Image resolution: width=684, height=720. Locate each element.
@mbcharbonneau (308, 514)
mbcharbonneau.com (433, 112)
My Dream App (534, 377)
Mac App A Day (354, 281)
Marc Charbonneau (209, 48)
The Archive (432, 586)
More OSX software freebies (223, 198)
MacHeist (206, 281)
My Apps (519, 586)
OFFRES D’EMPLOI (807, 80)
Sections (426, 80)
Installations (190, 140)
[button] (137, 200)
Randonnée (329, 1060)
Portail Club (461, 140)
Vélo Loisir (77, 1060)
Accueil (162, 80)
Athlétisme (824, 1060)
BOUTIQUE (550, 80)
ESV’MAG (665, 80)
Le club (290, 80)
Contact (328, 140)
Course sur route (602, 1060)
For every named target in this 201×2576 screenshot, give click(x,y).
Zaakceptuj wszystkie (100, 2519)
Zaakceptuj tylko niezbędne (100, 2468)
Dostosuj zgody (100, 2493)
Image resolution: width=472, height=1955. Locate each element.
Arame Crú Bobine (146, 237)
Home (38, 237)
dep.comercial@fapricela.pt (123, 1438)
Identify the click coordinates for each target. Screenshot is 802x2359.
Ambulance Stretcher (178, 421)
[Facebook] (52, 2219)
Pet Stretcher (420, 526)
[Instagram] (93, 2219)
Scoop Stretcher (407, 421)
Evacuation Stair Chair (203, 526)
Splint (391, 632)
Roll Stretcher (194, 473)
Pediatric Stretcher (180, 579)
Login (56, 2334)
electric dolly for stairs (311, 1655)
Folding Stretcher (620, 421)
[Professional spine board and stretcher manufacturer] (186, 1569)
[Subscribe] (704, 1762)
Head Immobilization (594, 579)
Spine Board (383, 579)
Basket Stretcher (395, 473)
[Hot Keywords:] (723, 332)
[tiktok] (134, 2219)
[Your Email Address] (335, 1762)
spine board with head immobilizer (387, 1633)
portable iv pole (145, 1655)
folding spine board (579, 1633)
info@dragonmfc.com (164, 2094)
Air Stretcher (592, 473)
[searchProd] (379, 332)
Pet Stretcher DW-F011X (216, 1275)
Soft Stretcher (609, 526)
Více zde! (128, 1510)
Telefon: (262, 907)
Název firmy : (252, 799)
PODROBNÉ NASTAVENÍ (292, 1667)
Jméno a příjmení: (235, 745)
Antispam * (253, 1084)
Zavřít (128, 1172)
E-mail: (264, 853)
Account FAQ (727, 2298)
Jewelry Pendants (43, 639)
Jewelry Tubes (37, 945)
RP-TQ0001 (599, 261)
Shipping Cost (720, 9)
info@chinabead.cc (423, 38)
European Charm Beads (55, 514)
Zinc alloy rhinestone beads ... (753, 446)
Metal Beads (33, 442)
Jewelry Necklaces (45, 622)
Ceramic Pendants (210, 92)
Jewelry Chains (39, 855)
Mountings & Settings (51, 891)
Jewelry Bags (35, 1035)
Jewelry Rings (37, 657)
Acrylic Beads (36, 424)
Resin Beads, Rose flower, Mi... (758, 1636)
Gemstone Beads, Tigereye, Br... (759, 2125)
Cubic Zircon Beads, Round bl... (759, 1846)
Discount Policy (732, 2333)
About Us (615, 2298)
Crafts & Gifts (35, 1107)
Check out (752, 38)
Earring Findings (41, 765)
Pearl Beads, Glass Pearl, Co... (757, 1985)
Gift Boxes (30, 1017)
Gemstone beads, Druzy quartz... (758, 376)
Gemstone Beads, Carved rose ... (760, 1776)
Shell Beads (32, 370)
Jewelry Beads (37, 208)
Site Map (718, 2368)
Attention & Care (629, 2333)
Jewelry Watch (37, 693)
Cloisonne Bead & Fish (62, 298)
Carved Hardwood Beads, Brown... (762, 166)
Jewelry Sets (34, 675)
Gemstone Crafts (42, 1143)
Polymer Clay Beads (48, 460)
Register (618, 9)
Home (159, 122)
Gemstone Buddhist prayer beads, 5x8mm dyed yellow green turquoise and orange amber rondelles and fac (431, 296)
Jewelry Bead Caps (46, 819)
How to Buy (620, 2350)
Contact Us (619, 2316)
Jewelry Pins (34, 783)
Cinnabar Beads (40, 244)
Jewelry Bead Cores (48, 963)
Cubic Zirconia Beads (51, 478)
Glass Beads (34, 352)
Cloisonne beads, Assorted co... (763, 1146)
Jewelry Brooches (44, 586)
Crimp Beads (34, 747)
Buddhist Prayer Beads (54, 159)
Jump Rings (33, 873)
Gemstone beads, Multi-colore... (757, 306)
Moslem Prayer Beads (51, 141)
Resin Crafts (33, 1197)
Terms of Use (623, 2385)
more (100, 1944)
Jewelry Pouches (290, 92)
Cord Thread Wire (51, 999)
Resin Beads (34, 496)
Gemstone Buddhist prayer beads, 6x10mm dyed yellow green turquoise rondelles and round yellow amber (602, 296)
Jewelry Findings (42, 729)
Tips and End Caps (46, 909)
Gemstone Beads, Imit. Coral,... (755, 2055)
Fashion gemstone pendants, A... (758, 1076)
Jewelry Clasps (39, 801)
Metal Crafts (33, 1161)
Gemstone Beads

Goal of the exercise: Format the lines above as a numbered list, leaving out any blank lines.

Solution to this problem:
1. Image resolution: width=684, height=720. Locate each element.
2. @mbcharbonneau (308, 514)
3. mbcharbonneau.com (433, 112)
4. My Dream App (534, 377)
5. Mac App A Day (354, 281)
6. Marc Charbonneau (209, 48)
7. The Archive (432, 586)
8. More OSX software freebies (223, 198)
9. MacHeist (206, 281)
10. My Apps (519, 586)
11. OFFRES D’EMPLOI (807, 80)
12. Sections (426, 80)
13. Installations (190, 140)
14. [button] (137, 200)
15. Randonnée (329, 1060)
16. Portail Club (461, 140)
17. Vélo Loisir (77, 1060)
18. Accueil (162, 80)
19. Athlétisme (824, 1060)
20. BOUTIQUE (550, 80)
21. ESV’MAG (665, 80)
22. Le club (290, 80)
23. Contact (328, 140)
24. Course sur route (602, 1060)
25. For every named target in this 201×2576 screenshot, give click(x,y).
26. Zaakceptuj wszystkie (100, 2519)
27. Zaakceptuj tylko niezbędne (100, 2468)
28. Dostosuj zgody (100, 2493)
29. Image resolution: width=472, height=1955. Locate each element.
30. Arame Crú Bobine (146, 237)
31. Home (38, 237)
32. dep.comercial@fapricela.pt (123, 1438)
33. Identify the click coordinates for each target. Screenshot is 802x2359.
34. Ambulance Stretcher (178, 421)
35. [Facebook] (52, 2219)
36. Pet Stretcher (420, 526)
37. [Instagram] (93, 2219)
38. Scoop Stretcher (407, 421)
39. Evacuation Stair Chair (203, 526)
40. Splint (391, 632)
41. Roll Stretcher (194, 473)
42. Pediatric Stretcher (180, 579)
43. Login (56, 2334)
44. electric dolly for stairs (311, 1655)
45. Folding Stretcher (620, 421)
46. [Professional spine board and stretcher manufacturer] (186, 1569)
47. [Subscribe] (704, 1762)
48. Head Immobilization (594, 579)
49. Spine Board (383, 579)
50. Basket Stretcher (395, 473)
51. [Hot Keywords:] (723, 332)
52. [tiktok] (134, 2219)
53. [Your Email Address] (335, 1762)
54. spine board with head immobilizer (387, 1633)
55. portable iv pole (145, 1655)
56. folding spine board (579, 1633)
57. info@dragonmfc.com (164, 2094)
58. Air Stretcher (592, 473)
59. [searchProd] (379, 332)
60. Pet Stretcher DW-F011X (216, 1275)
61. Soft Stretcher (609, 526)
62. Více zde! (128, 1510)
63. Telefon: (262, 907)
64. Název firmy : (252, 799)
65. PODROBNÉ NASTAVENÍ (292, 1667)
66. Jméno a příjmení: (235, 745)
67. Antispam * (253, 1084)
68. Zavřít (128, 1172)
69. E-mail: (264, 853)
70. Account FAQ (727, 2298)
71. Jewelry Pendants (43, 639)
72. Jewelry Tubes (37, 945)
73. RP-TQ0001 (599, 261)
74. Shipping Cost (720, 9)
75. info@chinabead.cc (423, 38)
76. European Charm Beads (55, 514)
77. Zinc alloy rhinestone beads ... (753, 446)
78. Metal Beads (33, 442)
79. Jewelry Necklaces (45, 622)
80. Ceramic Pendants (210, 92)
81. Jewelry Chains (39, 855)
82. Mountings & Settings (51, 891)
83. Jewelry Bags (35, 1035)
84. Jewelry Rings (37, 657)
85. Acrylic Beads (36, 424)
86. Resin Beads, Rose flower, Mi... (758, 1636)
87. Gemstone Beads, Tigereye, Br... (759, 2125)
88. Cubic Zircon Beads, Round bl... (759, 1846)
89. Discount Policy (732, 2333)
90. About Us (615, 2298)
91. Crafts & Gifts (35, 1107)
92. Check out (752, 38)
93. Earring Findings (41, 765)
94. Pearl Beads, Glass Pearl, Co... (757, 1985)
95. Gift Boxes (30, 1017)
96. Gemstone beads, Druzy quartz... (758, 376)
97. Gemstone Beads, Carved rose ... (760, 1776)
98. Shell Beads (32, 370)
99. Jewelry Beads (37, 208)
100. Site Map (718, 2368)
101. Attention & Care (629, 2333)
102. Jewelry Watch (37, 693)
103. Cloisonne Bead & Fish (62, 298)
104. Carved Hardwood Beads, Brown... (762, 166)
105. Jewelry Sets (34, 675)
106. Gemstone Crafts (42, 1143)
107. Polymer Clay Beads (48, 460)
108. Register (618, 9)
109. Home (159, 122)
110. Gemstone Buddhist prayer beads, 5x8mm dyed yellow green turquoise and orange amber rondelles and fac (431, 296)
111. Jewelry Bead Caps (46, 819)
112. How to Buy (620, 2350)
113. Contact Us (619, 2316)
114. Jewelry Pins (34, 783)
115. Cinnabar Beads (40, 244)
116. Jewelry Bead Cores (48, 963)
117. Cubic Zirconia Beads (51, 478)
118. Glass Beads (34, 352)
119. Cloisonne beads, Assorted co... (763, 1146)
120. Jewelry Brooches (44, 586)
121. Crimp Beads (34, 747)
122. Buddhist Prayer Beads (54, 159)
123. Jump Rings (33, 873)
124. Gemstone beads, Multi-colore... (757, 306)
125. Moslem Prayer Beads (51, 141)
126. Resin Crafts (33, 1197)
127. Terms of Use (623, 2385)
128. more (100, 1944)
129. Jewelry Pouches (290, 92)
130. Cord Thread Wire (51, 999)
131. Resin Beads (34, 496)
132. Gemstone Buddhist prayer beads, 6x10mm dyed yellow green turquoise rondelles and round yellow amber (602, 296)
133. Jewelry Findings (42, 729)
134. Tips and End Caps (46, 909)
135. Gemstone Beads, Imit. Coral,... (755, 2055)
136. Fashion gemstone pendants, A... (758, 1076)
137. Jewelry Clasps (39, 801)
138. Metal Crafts (33, 1161)
139. Gemstone Beads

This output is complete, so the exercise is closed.